WHAT I TALK ABOUT WHEN I TALK ABOUT RUNNING
By HARUKI MURAKAMI
Translated by Philip Gabriel

Alfred A. Knopf, 2008
ISBN: 9780307269195
175 pages; Hardcover
GENRE(s) Nonfiction, Memoir

Reviewed by Michael Ward

The title of Haruki Murakami's memoir What I Talk About When I Talk About Running is a play on the title of a Raymond Carver short story, "What We Talk About When We Talk About Love." This new Murakami work covers a little over a year in the Japanese author's life as he prepares to run a marathon in New York. However, as to be expected from Murakami, the memoir is much more than a simple exercise journal.
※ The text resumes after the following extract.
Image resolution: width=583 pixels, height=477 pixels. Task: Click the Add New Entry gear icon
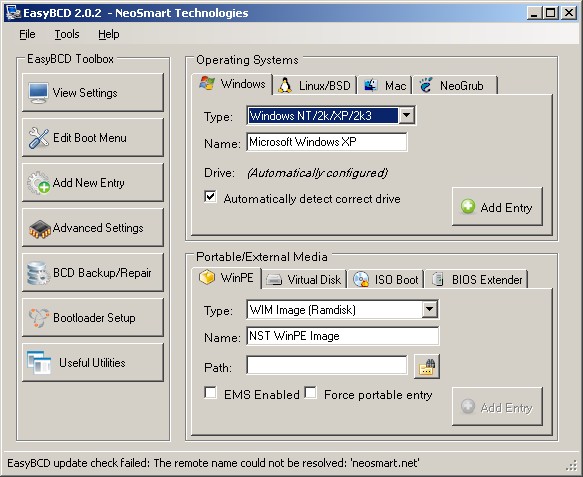click(38, 183)
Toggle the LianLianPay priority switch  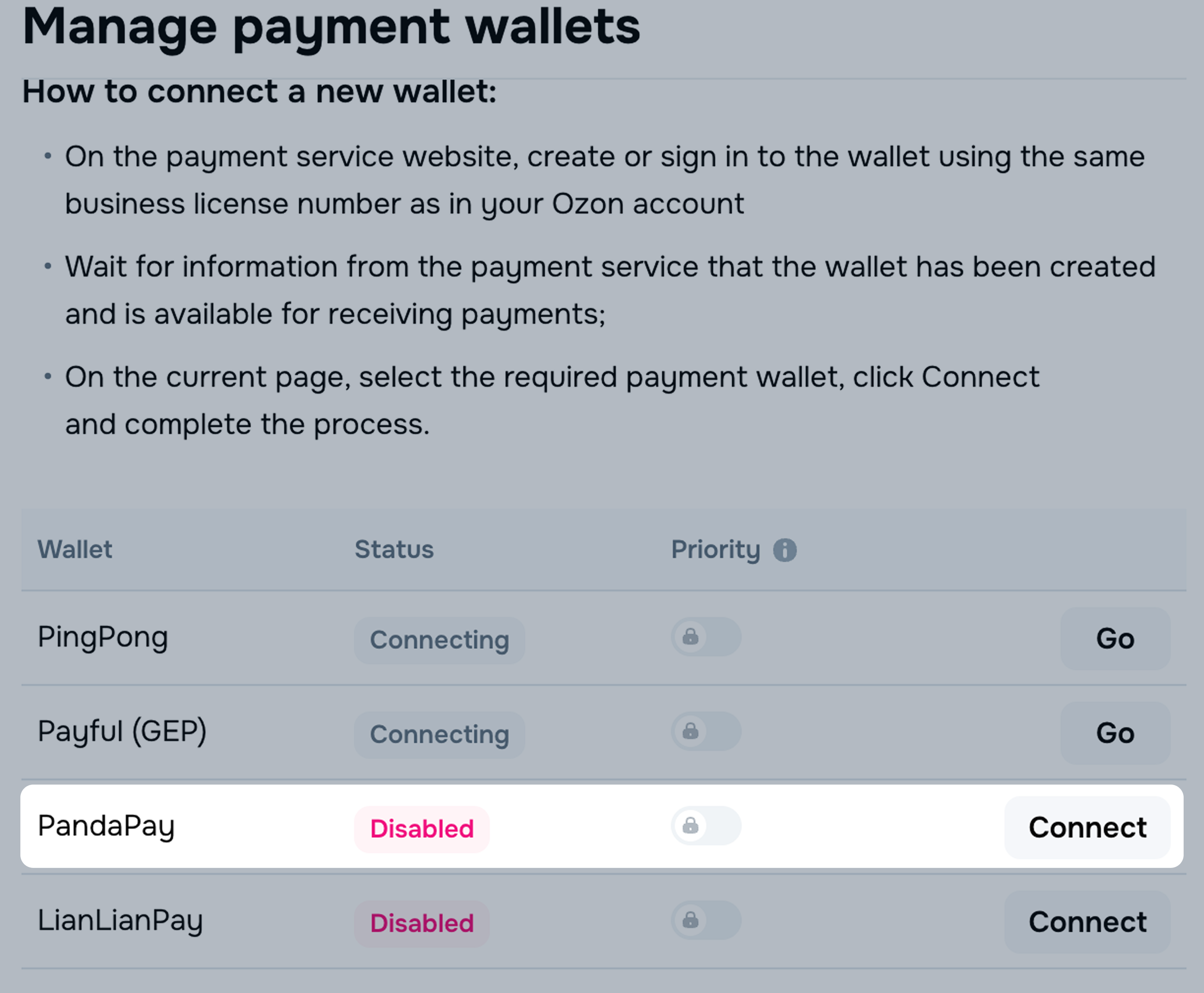click(x=706, y=920)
Some Murakami fans grumbled upon hearing that the author's follow up to 2007's After Dark would revolve around running because the sport was so removed from their lives and they desired a new work of fiction. Yet, What I Talk About When I Talk About Running is an invaluable source for the Murakami fan because one can see Murakami's characters within his personal makeup and understand how Murakami's different and somewhat difficult nature has made him a bit of an outsider within Japan's literary establishment.
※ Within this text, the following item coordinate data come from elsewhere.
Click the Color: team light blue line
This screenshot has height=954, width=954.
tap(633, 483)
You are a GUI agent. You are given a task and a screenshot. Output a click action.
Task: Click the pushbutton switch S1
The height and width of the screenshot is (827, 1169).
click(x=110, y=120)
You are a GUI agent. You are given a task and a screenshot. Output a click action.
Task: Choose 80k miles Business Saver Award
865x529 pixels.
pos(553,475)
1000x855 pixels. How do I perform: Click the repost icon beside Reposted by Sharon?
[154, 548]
Through the book is too brief at 175 pages, Murakami weaves his own personal narrative in which running, if not as essential to writing his novels, acts as a strong support for his professional career. Unlike a number of other Japanese writers such as Osamu Dazai and Ryunosuke Akutagawa, for whom self-destruction through alcohol and other substances acted as a creative boost, Murakami advocates a healthy lifestyle in order to keep writing, though he has not always lived a healthy life.
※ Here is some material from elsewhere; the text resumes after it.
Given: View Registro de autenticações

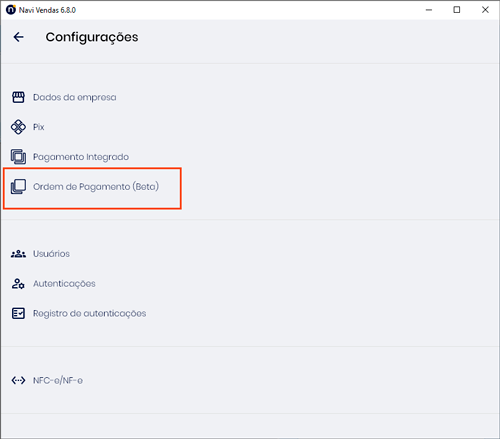Looking at the screenshot, I should coord(89,313).
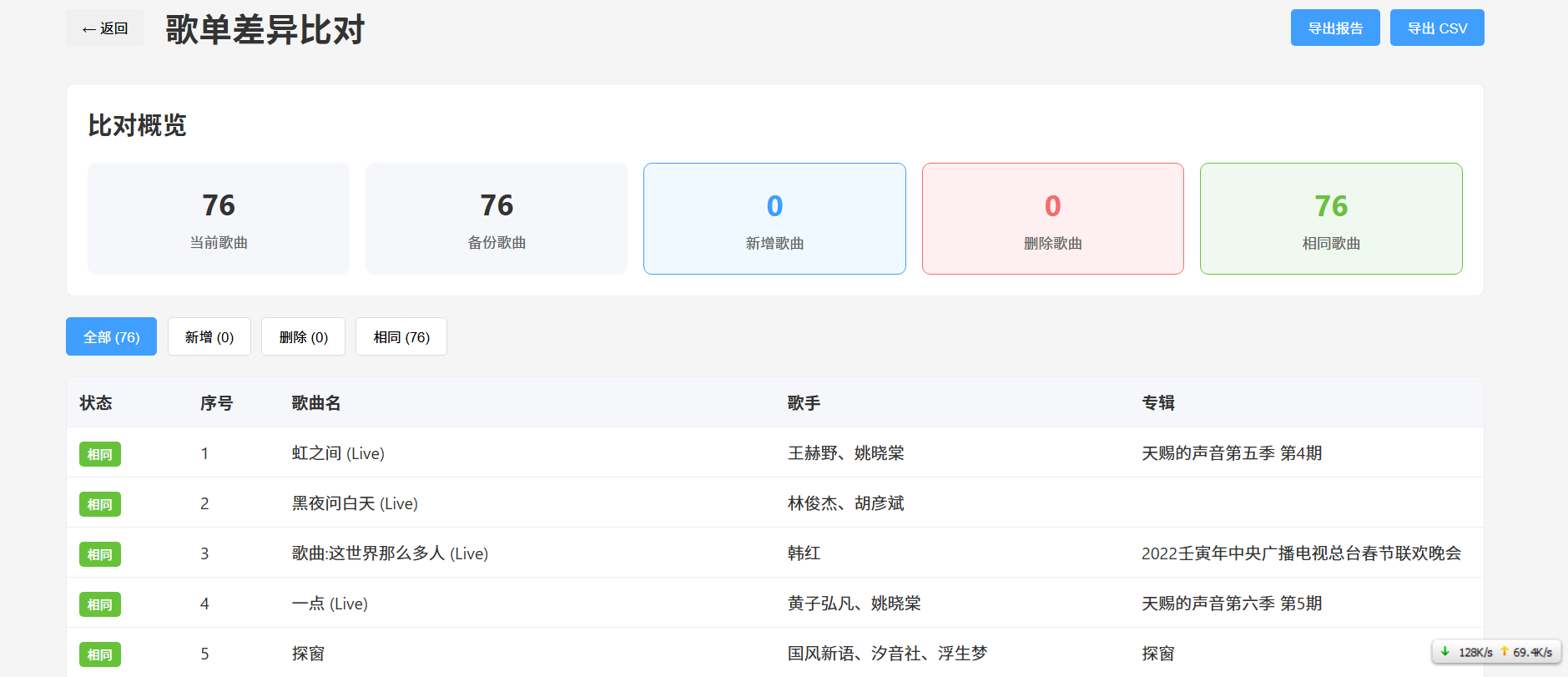Switch to the 删除 (0) tab
This screenshot has width=1568, height=677.
[x=303, y=337]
Writing from a desk in Kauai, Hawaii, Murakami tells of his lifestyle before he became a fulltime writer, when he ran a successful jazz bar and followed such unhealthy habits as smoking 60 cigarettes a day. But after the success of his first two novels, Hear the Wind Sing and Pinball, 1973, he decided to become a fulltime writer. Along with the bar and its noisy patrons, Murakami decided to give up cigarettes and other things which were injurious to his health and to take up running. Running, Murakami states, fit his solitary nature best. It required no equipment besides running shoes, and he took to it as easily as he took to writing novels and translating works of American fiction. At the publication of his memoir, Murakami had been running for some 25 years and had added such sports as squash and the triathlon to his repertoire.

Over the years, however, Murakami's interest in running has begun to fade along with his youth. The author will be 60 in 2009, and his body is no longer able to perform as strongly as it did when he was younger. As his muscles cramp into hard stones, Murakami, like a number of his characters, contemplates death and aging and what impact he has had, if any, on the world. The memoir itself consists of nine chapters which Murakami wrote in various locations including Kauai, Hawaii; Cambridge, Massachusetts; and Tokyo and Sapporo, Japan The writing style, like the style in Murakami's other works, is conversational and gives the reader the feeling of listening to an old friend talk about exercise and aging, and how said exercise helps sustain his professional work. The essays might be a bit loose for some readers because Murakami constantly jumps from topic to topic, such as from running to novel writing and then, quite unexpectedly, to something like record collecting. However, each chapter filled with small vignettes of knowledge about Murakami gives the memoir more of a friendly, personal edge.

Although its focus on running and its recent appearance in Sports Illustrated might put off some potential readers, What I Talk About When I Talk About Running is a fine memoir which gives the Murakami fan insight into the reclusive author.